> **Page text**:
____
When a longer explainer makes sense
Some services simply require more explanation. If you are selling a specialized B2B service, introducing a healthcare concept, or communicating a multi-step process, a longer format may be the better strategic choice.
A two-minute explainer can work when the audience is already qualified and the script stays tightly focused. The mistake is not making a longer video. The mistake is making a longer video because no one made hard editing decisions.
A longer video should earn its runtime by doing at least one of three things well. It should clarify something complex, build trust in a meaningful way, or move a serious buyer closer to action. If it is only repeating points, adding generic brand language, or slowing down the pace, shorter would have been stronger.
How platform changes the ideal length
Where the video appears matters almost as much as what it says.
On a homepage, viewers are browsing. They need a fast reason to stay engaged. On social media, attention is even more fragile, so shorter cuts usually perform better. In a sales presentation or email follow-up, viewers are more intentional, which gives you room for a longer, more detailed piece.
That is why one video length does not always serve every channel well. Many businesses benefit from creating a primary explainer and then cutting shorter versions for different placements. The core message stays consistent, but the pacing matches the environment.
This is one reason strategy matters before production begins. A polished video can still underperform if the structure does not fit how and where people will watch it.
Script quality matters more than runtime
If an explainer video feels too long, the problem often starts on the page.
A weak script tends to wander. It opens slowly, uses too much setup, and saves the important message for later. That makes even a 60-second video feel longer than it is. A strong script does the opposite. It gets to the point quickly, frames the problem clearly, and keeps each line moving toward action.
This is where experienced production guidance becomes valuable. Good video partners do more than film attractive visuals. They help shape the story so the message lands fast and clearly. For businesses that want video to function as a marketing tool, that part is just as important as lighting, camera work, and editing.
At Chisum Multimedia, that strategic thinking is part of what makes an explainer video more effective, especially for organizations that need polished content without a complicated process.
A simple way to decide your ideal explainer length
If you are trying to choose the right runtime, start with four questions. How aware is your audience? How complex is your offer? Where will the video live? And what single action should happen next?
If the audience is cold, the offer is straightforward, and the video sits on a homepage or social platform, lean shorter. If the audience is warmer, the decision is more involved, and the video supports a sales or education process, you can justify more length.
Most importantly, identify the one takeaway that matters most. If your script tries to accomplish five different goals, the video will usually run long and feel unfocused. One clear objective creates better pacing.
So, how long should explainer videos be?
For most businesses, 60 to 90 seconds is the best starting point. It is long enough to communicate value and short enough to hold attention. From there, adjust based on complexity, audience intent, and distribution.
The strongest explainer videos are not the shortest or the longest. They are the ones that respect the viewer, sharpen the message, and make the next step feel obvious. If your video can do that in 45 seconds, great. If it needs 90, that is fine too. What matters is not the runtime on its own. What matters is whether every second is pulling its weight.
When businesses get that balance right, explainer videos stop being filler on a website and start becoming one of the hardest-working assets in the marketing mix.
____
> **Available data**:
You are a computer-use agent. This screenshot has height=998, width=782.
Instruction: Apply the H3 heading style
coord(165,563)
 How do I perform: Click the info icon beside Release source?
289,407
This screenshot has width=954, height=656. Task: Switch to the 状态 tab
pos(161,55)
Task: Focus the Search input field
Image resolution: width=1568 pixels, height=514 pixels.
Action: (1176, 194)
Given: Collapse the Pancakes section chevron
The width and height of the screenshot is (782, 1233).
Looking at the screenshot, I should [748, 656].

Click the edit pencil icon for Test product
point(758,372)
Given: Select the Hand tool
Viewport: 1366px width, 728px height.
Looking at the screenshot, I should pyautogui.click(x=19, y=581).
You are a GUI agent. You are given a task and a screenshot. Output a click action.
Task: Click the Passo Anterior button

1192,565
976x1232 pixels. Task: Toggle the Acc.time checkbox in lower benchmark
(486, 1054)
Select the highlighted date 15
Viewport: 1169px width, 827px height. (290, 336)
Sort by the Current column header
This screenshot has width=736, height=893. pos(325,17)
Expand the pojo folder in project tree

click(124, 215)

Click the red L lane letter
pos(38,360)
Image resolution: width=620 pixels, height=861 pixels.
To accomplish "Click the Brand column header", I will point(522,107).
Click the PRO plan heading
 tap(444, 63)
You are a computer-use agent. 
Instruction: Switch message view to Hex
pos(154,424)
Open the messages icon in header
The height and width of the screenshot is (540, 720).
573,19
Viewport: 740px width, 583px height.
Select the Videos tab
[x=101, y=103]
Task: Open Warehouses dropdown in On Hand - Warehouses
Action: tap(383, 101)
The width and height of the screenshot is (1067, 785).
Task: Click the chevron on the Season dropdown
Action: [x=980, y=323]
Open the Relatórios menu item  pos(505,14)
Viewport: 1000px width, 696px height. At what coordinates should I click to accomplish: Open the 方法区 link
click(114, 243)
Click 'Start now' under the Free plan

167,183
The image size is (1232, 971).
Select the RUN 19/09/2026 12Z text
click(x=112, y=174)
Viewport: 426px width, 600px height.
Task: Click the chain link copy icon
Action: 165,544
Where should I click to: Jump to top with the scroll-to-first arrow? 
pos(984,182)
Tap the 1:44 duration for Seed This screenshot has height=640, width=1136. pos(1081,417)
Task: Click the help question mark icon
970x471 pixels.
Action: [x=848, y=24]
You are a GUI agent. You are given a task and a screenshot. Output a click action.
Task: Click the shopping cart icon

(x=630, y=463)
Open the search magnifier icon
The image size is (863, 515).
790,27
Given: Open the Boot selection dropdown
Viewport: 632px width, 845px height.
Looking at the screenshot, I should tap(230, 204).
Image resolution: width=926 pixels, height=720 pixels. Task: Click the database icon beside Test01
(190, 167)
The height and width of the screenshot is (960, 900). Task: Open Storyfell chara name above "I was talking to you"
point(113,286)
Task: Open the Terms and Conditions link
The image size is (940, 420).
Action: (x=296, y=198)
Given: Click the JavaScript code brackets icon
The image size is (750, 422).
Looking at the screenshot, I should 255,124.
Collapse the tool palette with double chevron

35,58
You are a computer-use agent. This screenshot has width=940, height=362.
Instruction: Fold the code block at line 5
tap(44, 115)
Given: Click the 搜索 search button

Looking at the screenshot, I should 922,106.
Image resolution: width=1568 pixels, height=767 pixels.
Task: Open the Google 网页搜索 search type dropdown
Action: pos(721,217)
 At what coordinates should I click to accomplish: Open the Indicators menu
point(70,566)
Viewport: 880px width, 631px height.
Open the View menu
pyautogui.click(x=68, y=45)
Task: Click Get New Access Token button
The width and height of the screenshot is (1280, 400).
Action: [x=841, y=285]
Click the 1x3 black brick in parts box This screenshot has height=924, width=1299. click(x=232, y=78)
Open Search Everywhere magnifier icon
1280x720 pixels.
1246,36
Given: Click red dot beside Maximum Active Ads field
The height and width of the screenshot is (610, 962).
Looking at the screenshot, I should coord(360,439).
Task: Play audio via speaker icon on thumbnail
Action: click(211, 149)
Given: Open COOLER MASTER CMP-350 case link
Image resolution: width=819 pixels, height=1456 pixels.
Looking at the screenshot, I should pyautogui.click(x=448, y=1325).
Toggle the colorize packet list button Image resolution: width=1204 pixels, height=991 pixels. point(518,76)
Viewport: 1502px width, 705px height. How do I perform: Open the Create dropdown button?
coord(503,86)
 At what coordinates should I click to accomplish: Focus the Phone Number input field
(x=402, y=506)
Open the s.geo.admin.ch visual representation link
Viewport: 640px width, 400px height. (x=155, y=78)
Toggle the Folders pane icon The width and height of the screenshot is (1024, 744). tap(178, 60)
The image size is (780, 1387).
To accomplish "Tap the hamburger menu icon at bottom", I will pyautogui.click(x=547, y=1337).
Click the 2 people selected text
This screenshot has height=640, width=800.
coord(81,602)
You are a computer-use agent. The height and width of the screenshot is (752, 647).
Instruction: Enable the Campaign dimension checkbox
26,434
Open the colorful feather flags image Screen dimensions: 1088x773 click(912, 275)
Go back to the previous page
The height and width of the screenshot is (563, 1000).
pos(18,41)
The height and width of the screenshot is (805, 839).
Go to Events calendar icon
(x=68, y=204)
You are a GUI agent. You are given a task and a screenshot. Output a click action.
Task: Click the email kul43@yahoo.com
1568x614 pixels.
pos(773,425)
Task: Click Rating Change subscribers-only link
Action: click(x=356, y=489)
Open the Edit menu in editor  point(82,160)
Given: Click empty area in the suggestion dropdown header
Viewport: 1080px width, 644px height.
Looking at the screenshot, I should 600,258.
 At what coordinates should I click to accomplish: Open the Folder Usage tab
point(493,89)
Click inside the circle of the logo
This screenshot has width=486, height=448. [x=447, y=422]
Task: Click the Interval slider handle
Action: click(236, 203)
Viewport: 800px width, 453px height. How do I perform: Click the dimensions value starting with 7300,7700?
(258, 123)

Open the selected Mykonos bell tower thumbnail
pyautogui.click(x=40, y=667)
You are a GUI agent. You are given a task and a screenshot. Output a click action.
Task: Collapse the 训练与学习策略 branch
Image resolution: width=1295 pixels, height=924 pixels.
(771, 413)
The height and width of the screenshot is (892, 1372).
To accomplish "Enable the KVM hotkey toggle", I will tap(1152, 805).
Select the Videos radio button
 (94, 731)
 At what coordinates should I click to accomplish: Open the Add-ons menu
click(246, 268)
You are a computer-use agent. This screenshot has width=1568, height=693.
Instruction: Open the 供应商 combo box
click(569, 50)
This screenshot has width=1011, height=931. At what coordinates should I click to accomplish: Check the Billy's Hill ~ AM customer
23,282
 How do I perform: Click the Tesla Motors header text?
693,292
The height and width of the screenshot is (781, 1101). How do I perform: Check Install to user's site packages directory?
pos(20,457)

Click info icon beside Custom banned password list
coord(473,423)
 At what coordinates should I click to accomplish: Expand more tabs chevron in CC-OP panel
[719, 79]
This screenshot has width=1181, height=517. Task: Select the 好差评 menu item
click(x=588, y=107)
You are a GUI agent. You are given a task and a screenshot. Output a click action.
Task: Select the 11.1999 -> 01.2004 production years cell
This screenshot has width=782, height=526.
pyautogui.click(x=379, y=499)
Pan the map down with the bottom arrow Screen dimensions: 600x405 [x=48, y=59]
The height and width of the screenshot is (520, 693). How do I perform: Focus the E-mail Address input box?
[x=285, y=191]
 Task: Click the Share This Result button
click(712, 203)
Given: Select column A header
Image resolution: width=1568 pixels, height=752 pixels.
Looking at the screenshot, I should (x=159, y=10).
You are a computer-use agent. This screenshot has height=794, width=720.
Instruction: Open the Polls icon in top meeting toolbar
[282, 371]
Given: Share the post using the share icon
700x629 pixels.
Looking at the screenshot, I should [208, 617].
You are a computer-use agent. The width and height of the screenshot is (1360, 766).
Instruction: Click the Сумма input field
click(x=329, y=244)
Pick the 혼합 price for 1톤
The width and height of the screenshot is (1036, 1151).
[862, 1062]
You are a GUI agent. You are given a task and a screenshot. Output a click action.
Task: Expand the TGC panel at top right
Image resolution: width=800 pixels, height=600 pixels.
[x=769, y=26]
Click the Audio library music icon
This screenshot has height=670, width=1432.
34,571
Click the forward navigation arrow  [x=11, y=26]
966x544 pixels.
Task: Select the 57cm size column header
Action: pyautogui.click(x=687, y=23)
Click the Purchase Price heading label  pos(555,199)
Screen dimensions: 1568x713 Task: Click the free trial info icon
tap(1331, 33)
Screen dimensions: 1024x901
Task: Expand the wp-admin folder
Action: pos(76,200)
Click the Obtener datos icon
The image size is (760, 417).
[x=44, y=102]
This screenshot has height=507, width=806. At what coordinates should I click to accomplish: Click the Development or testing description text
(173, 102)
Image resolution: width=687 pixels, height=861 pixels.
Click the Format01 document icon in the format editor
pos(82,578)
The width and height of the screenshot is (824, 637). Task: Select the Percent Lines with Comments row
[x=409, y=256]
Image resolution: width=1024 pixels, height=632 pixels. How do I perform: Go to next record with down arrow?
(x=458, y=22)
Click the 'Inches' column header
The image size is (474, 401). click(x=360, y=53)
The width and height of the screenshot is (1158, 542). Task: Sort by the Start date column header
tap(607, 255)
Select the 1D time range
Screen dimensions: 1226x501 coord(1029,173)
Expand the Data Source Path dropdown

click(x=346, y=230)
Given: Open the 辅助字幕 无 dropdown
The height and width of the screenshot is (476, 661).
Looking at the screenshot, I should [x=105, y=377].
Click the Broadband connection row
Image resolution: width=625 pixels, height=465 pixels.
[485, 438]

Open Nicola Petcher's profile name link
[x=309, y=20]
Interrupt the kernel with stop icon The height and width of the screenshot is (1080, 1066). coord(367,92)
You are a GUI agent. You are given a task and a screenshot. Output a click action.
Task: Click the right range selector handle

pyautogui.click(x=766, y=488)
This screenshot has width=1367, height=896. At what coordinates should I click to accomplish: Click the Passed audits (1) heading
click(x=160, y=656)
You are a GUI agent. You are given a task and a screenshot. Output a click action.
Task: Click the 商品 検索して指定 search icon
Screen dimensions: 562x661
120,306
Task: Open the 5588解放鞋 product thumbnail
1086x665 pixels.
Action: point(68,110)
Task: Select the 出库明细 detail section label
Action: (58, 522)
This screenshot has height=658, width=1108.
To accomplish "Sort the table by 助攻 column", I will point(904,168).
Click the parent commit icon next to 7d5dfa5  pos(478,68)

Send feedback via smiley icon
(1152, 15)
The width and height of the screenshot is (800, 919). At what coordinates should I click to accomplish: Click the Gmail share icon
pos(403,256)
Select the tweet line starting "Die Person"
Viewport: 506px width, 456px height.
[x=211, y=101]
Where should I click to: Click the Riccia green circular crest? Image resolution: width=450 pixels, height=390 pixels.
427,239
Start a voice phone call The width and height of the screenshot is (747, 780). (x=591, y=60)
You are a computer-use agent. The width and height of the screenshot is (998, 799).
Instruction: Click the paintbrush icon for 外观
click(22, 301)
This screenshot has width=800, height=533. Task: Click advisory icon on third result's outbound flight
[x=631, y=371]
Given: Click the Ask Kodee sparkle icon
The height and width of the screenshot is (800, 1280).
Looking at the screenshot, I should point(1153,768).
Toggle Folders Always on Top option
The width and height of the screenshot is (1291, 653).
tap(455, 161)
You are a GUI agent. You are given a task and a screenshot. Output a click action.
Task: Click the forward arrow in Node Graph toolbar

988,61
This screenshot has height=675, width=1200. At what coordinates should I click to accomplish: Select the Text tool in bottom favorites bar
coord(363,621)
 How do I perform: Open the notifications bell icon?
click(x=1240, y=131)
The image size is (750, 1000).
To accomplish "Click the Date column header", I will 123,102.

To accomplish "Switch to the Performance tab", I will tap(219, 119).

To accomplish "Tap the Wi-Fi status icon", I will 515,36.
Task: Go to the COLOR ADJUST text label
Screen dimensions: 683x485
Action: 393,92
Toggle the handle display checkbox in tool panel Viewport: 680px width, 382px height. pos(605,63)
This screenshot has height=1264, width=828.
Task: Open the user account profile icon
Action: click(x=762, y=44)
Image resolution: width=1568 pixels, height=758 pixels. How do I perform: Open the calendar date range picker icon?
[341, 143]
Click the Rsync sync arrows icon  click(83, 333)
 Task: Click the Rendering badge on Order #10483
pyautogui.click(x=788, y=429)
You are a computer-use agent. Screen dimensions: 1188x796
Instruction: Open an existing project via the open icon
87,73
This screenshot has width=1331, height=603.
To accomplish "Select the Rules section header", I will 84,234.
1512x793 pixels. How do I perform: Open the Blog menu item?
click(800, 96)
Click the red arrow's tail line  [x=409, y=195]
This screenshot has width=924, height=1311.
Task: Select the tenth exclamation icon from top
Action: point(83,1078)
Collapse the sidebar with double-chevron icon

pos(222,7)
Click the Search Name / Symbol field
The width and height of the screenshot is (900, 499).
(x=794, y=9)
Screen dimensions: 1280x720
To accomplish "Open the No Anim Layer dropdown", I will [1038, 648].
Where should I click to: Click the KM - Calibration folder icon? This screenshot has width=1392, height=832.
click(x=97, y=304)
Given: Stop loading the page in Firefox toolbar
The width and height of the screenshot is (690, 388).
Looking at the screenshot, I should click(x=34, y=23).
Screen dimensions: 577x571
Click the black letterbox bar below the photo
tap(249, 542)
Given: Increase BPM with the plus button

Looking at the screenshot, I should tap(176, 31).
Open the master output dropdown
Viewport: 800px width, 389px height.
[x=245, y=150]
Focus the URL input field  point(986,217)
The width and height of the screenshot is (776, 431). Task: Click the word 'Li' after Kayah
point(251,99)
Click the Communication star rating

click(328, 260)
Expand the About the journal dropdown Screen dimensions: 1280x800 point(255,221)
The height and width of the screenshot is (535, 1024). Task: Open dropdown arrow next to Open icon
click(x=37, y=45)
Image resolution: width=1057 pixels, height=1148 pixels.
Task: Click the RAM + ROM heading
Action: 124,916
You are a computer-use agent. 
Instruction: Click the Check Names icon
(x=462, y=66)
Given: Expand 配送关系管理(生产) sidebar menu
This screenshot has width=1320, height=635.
____
> **Set of tasks**:
A. According to the page text, what runtime is the best starting point for most businesses?
B. Rewrite the stretch of the page text from "If the audience is cold, the" through "explainer videos be?", putting "landing page" in place of "homepage".

> **Per-task outputs**:
A. 60 to 90 seconds.

B.
If the audience is cold, the offer is straightforward, and the video sits on a landing page or social platform, lean shorter. If the audience is warmer, the decision is more involved, and the video supports a sales or education process, you can justify more length.
Most importantly, identify the one takeaway that matters most. If your script tries to accomplish five different goals, the video will usually run long and feel unfocused. One clear objective creates better pacing.
So, how long should explainer videos be?